Illegal abortion leads to circle of tragedy


     An abortion cost $50 in Chicago in 1941.
     Kinda cheap—$800 in today’s dollars—considering it was an illegal procedure, performed in secret, condemned by the church at a time when organized religion had even more of a stranglehold on American society than it does now, which is really saying something.
     Chicago women back then had abortions anyway, for the same reasons they do now, ranging from medical, financial and emotional necessity. It was a fairly routine procedure in 1941. Your doctor would jot down an address—190 N. State—and you’d hurry to the Gabler Clinic on the 6th floor.
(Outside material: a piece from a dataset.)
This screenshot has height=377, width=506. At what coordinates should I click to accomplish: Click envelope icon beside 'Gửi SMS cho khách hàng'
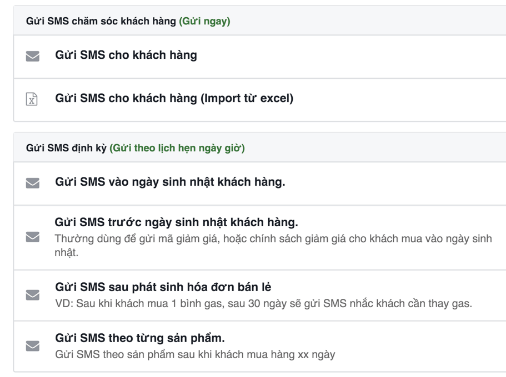point(33,56)
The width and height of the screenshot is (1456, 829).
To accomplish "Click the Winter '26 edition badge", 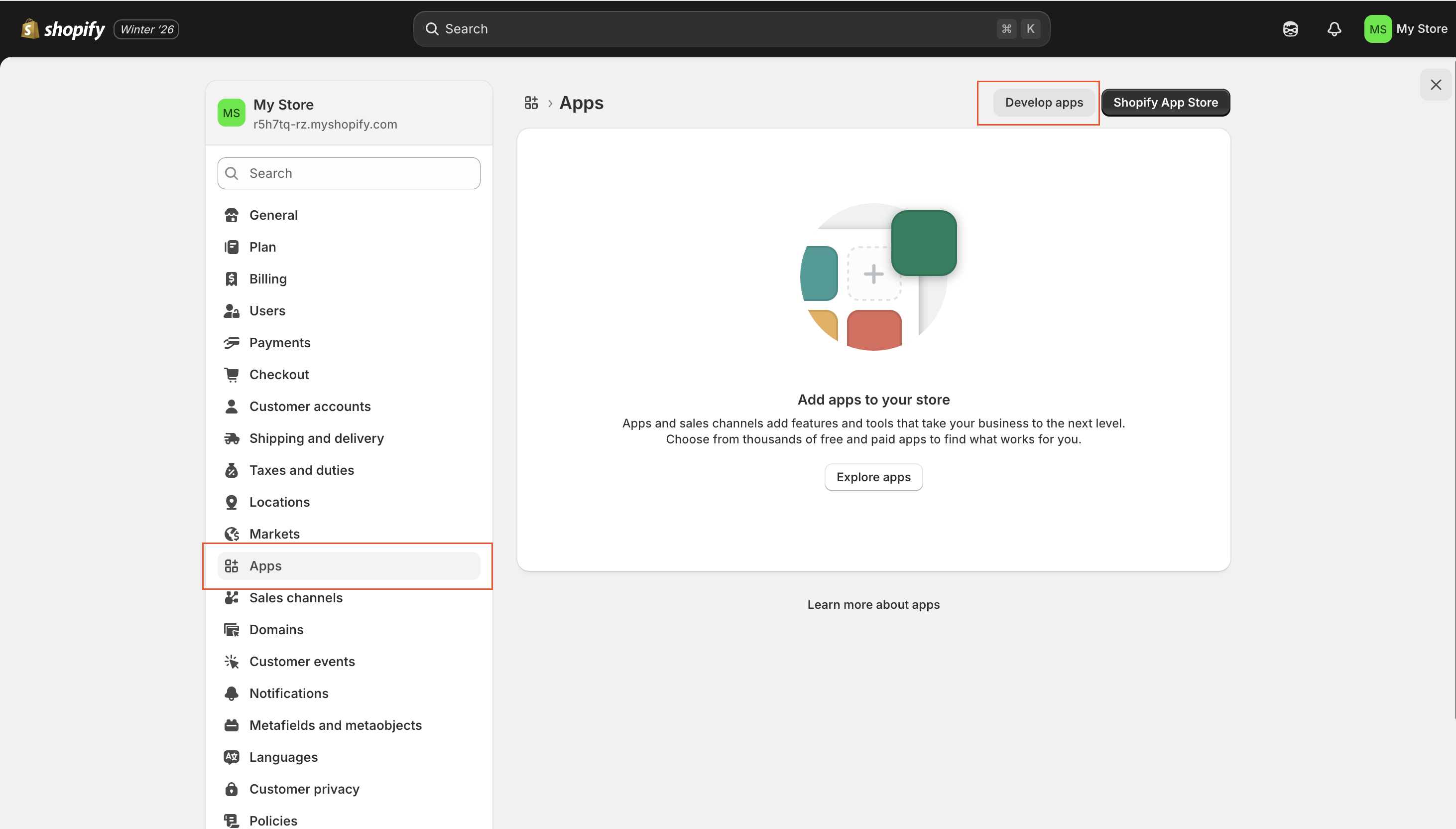I will pos(147,29).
     The Gabler clinic had been open since the early 1930s, mostly. It would be periodically raided, only to open again. Leading to the question of how this criminal procedure was performed an average of five times a day in the heart of the Loop for almost a decade.
     Therein lies the tale.
     One reason religious zealots have such success restricting abortion is that it is seen as affecting only women. So they marshal their zombie army of imaginary babies and send them off to do battle against actual living people—mostly young, poor women—and thus approach the New Jerusalem, in their own minds.
     While it is true that women are the primary beneficiaries of abortions, and suffer most when abortion is restricted, they are not the only victims of criminalizing a highly popular medical procedure. With the U.S. Supreme Court taking a case arising from Mississippi’s draconian abortion laws, and Texas’ “Heartbeat Law” criminalizing abortion after six weeks, now seems an apt moment to remember a case that rocked Chicago 80 years ago. A taste of what’s in store for us should the faith-addled fanatics Donald Trump placed on the high court overturn Roe v. Wade.
     They called it “The Million Dollar Abortion Ring,” for the nearly 20,000 abortions, at $50 a pop, performed at the Gabler Clinic. The clinic went from open secret to front page news after Detective Daniel Moriarity, a 15-year veteran of the state’s attorney police force, went to 4367 N. Lake Park, pushed past a maid, and fired five shots into what he thought was the sleeping form of Ada Martin, who ran the clinic.
     It wasn’t Martin. It was her daughter, Jennie, 24.